There has never been greater emphasis on the role of healthcare technology or the air we breathe: Throughout the COVID-19 pandemic, countries have turned to technology to help them manage this public health crisis. Meanwhile research continues to uncover links between Coronavirus severity, virus transmission, and air pollution exposure.
Online Clinic Visits Become the Norm
Pre-COVID, reports suggest that less than 10% of patients utilized telehealth solutions online or via apps, but within weeks of the pandemic’s start, digital-first strategies started to be implemented on a worldwide scale. From remote monitoring to diagnosis, many telehealth platforms began encouraging patients to engage in various healthcare provisions without any physical interaction with their primary caregiver. Reports state that 2020 saw an increase of 57% in telehealth solutions usage by patients, with an estimated 20% of all checkups and doctor’s appointments taking place via telemedicine.
Welcome, Artificial Intelligence
Before the start of the Covid-19 pandemic, there had been research into different AI implementations for healthcare use. But with the onset of this global crisis, we saw not only a strong course-shift towards AI but more extrapolations and deployments of AI technology in the healthcare world.
AI was used to track news reports and social media, and to predict Covid-19 outbreak spread utilizing aggregated data, as well as state-sponsored contract tracing apps like the ones used in places like Rhode Island, North Dakota, and Virginia.
In efforts to reduce numbers in walk-in clinics and alleviate pressure on emergency care centers, healthcare apps expanded algorithms to offer symptom-checks for Covid-19. Major companies like Google and Apple even joined forces with the CDC to offer a free Covid-19 Screening Tool to their users.
Utilizing deep learning neural networks to study Covid-19 diagnostic data such as chest X-rays and research papers, allowed AI programs to learn how to distinguish Covid from other infections. By as early as March 2020, a Chinese research team was able to use deep learning models to study chest CT scans and distinguish Covid-19 from various forms of pneumonia with similar symptoms.
And of course, one of the most prominent uses of AI in the Covid-19 era involved the race to develop a vaccine. Neural networks were used for computational analysis of the virus and as screening tools for repurposed drugs and new chemicals that can be used in clinical trials. In addition, Autoencoder networks were used in the drug design stage to decode new protein molecules.

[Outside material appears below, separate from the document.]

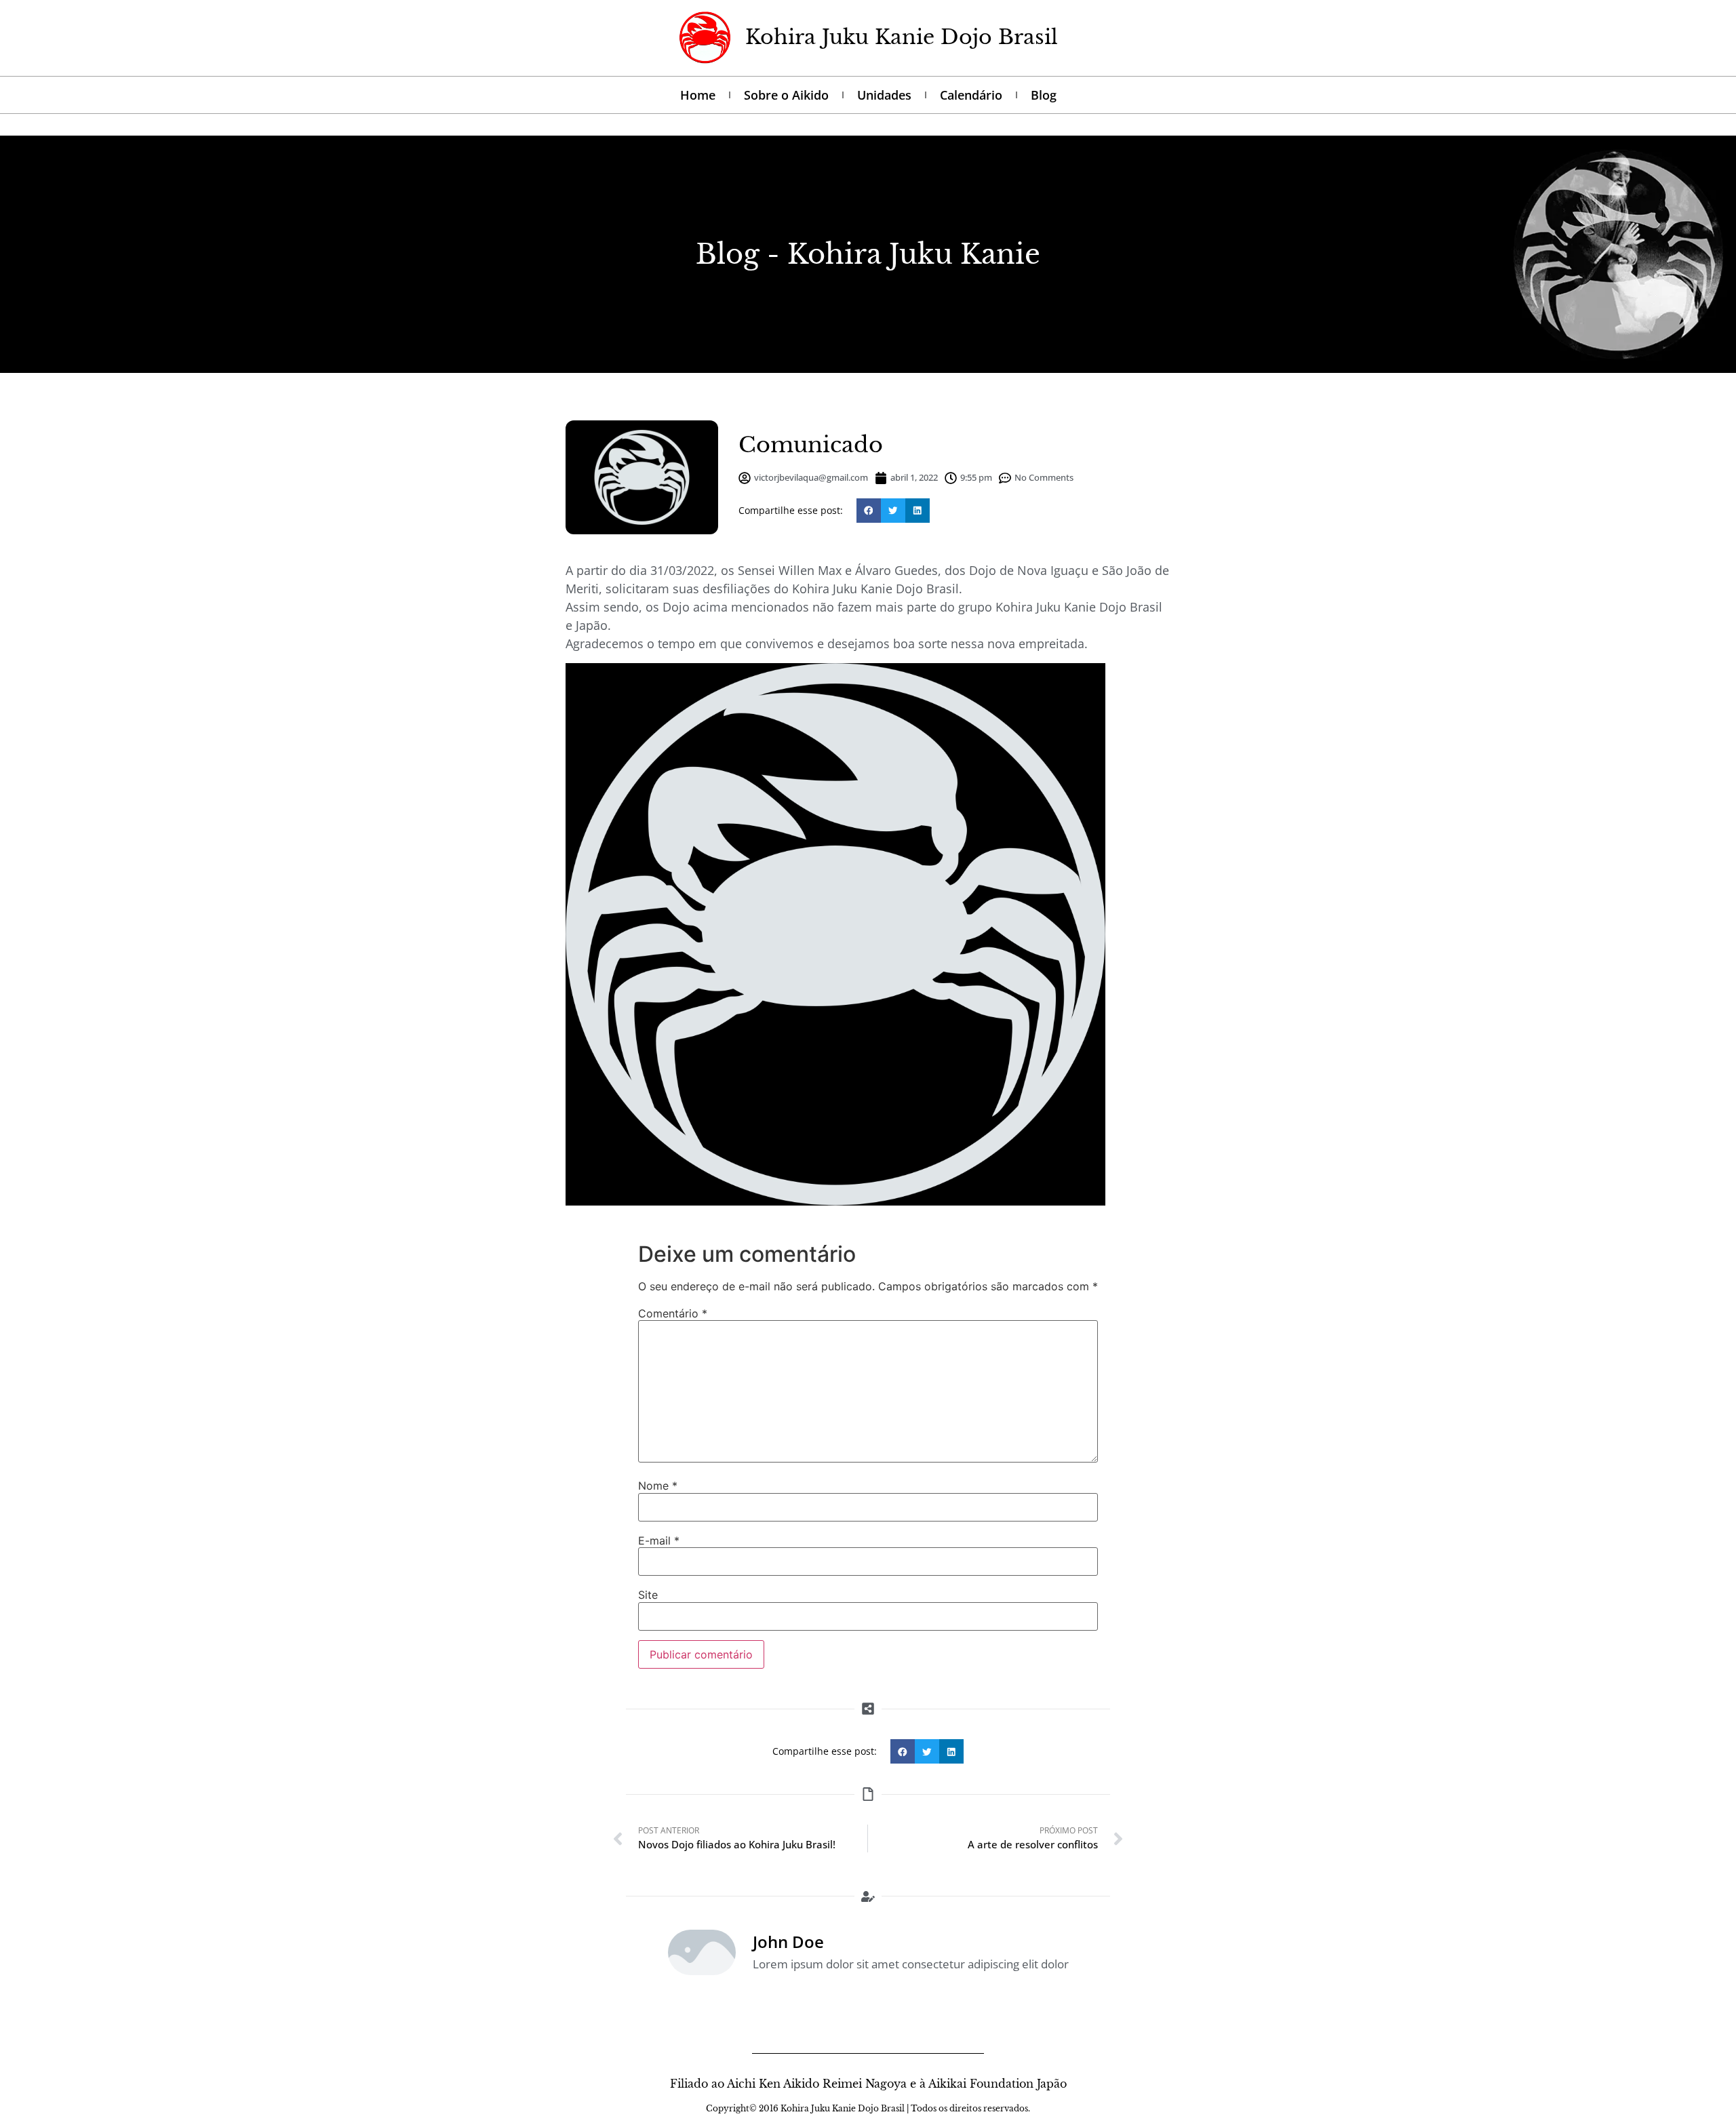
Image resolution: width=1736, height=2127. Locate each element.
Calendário (971, 95)
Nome (657, 1485)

The Importance of Clinical Data & Remote Patient Monitoring
From planning for resources and hospital capacity to disease surveillance and vaccine research and trials, the Covid-19 pandemic has demonstrated how crucial it is to be able to share data quickly and across different platforms. Public policy decisions and health management relied on aggregated data to help determine social isolation rules, testing strategies, and government lockdowns. The pandemic necessitated the fast collection of patient data containing a variety of relevant information (prior conditions, test results, diagnostic imaging, etc). This real-time aggregation of healthcare information, shared quickly between multiple organizations, allowed policymakers, medical researchers, and various organizations to create actionable analytics designed to combat the spread of the virus.

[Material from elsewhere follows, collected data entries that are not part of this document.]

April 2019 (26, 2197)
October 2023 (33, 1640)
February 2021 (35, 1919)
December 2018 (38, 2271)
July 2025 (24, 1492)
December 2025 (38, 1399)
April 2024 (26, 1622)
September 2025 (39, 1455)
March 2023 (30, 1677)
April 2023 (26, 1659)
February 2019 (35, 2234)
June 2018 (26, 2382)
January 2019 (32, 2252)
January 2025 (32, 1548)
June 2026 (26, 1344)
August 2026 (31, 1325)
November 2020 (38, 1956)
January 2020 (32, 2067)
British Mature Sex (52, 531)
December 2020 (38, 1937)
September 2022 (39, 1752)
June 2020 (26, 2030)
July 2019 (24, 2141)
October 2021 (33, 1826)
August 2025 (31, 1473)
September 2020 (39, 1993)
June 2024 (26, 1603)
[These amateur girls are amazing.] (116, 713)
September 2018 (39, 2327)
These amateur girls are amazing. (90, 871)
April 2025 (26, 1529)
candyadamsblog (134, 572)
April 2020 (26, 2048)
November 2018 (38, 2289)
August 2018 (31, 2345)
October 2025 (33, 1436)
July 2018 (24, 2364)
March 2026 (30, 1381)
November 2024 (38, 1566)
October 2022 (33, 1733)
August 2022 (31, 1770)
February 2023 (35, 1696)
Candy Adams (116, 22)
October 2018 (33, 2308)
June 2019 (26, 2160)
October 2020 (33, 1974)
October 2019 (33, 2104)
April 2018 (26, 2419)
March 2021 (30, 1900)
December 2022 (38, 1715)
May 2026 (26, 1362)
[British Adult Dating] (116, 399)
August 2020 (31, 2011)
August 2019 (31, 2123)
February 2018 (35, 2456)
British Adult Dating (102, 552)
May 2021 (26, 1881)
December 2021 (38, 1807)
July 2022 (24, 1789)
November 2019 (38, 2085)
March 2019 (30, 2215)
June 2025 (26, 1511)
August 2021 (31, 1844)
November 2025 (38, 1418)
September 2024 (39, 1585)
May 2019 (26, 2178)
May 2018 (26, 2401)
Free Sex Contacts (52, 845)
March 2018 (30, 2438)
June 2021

Using data from self-reports, hospitalization cases, and retroactive GPS phone tracking, Covid-19 task teams around the world mapped out outbreak spreads and warned individuals who’d been in proximity with verified patients. Organizations like the Kroll Institute even offered public global Covid-19 heatmaps with updated local regulation changes.
These effective utilizations of data sharing and AI demonstrated the growing need to combine patient data with the latest healthcare technology to bolster the general public's health defence for the future.
The Air We Breathe Takes Center Stage
As a primarily respiratory-linked virus, the Covid-19 pandemic has also underlined the importance of breathing clean air. Harvard research uncovered links between long-term air pollution exposure and disease severity, and the World Health Organization has underlined the importance of natural ventilation for controlling the risk of spread of infections in health care.
In Germany, a new $488 million initiative was launched to carry out ventilation upgrades in public facilities and allow eligible sites to apply for CO2 sensor installation funding. This pursuit of cleaner air quality also led to global organizations like the Well Building Institute to develop new building health rating certification standards, focusing on air quality, ventilation features, and other health-conscious improvements..
Lockdowns also called public attention to air quality in a big way. As national closure protocols began in early 2020, smog-heavy places like Los Angeles, suddenly witnessed a brief change in their skies, thanks to a momentary respite from heavy vehicle traffic. Unfortunately, this only lasted for 21 days, the longest stretch of clear sky LA had experienced in the past four decades.
The temporary glimpse at clean air has ignited the world’s imagination - people now care about air quality more than ever, not only in their homes but in their workplaces and city streets.